* **MATERIAL PROVIDED**:
■ ■ ■ ■ ■
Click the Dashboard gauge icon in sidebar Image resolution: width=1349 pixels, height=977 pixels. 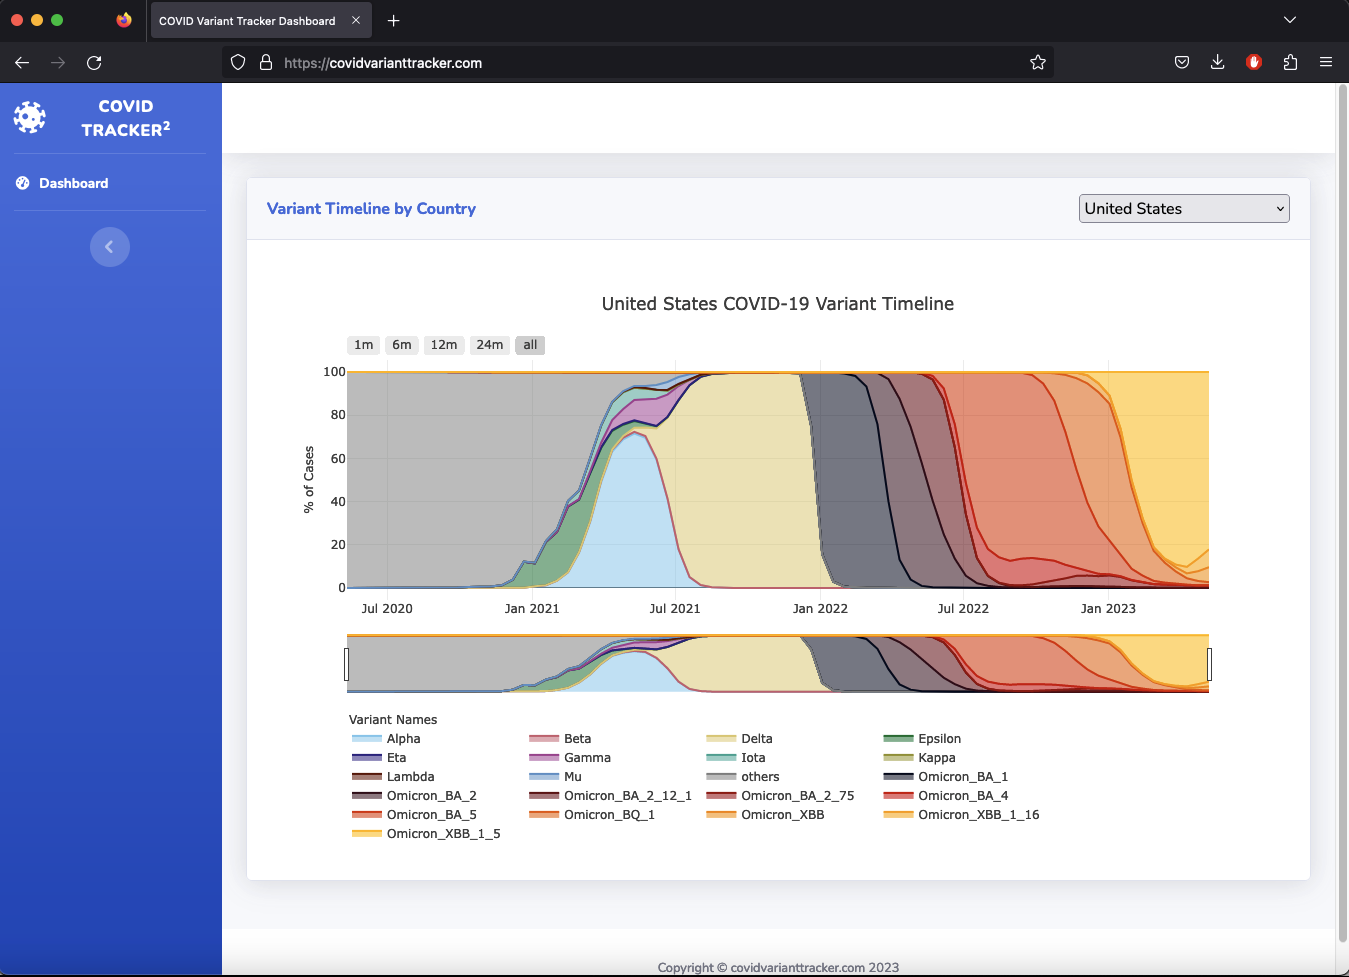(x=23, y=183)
■ ■ ■ ■ ■
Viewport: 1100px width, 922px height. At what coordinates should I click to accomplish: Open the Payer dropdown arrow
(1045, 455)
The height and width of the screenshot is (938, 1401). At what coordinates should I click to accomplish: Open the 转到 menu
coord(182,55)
■ ■ ■ ■ ■
* **REQUIRED TASK**: Print the stretch of the listing from the line containing "Viewport: 1100px width, 922px" through the line containing "coord(182,55)", including both of those lines, and reproduce every line word for word.

* **SOLUTION FOR THIS PROBLEM**:
Viewport: 1100px width, 922px height. At what coordinates should I click to accomplish: Open the Payer dropdown arrow
(1045, 455)
The height and width of the screenshot is (938, 1401). At what coordinates should I click to accomplish: Open the 转到 menu
coord(182,55)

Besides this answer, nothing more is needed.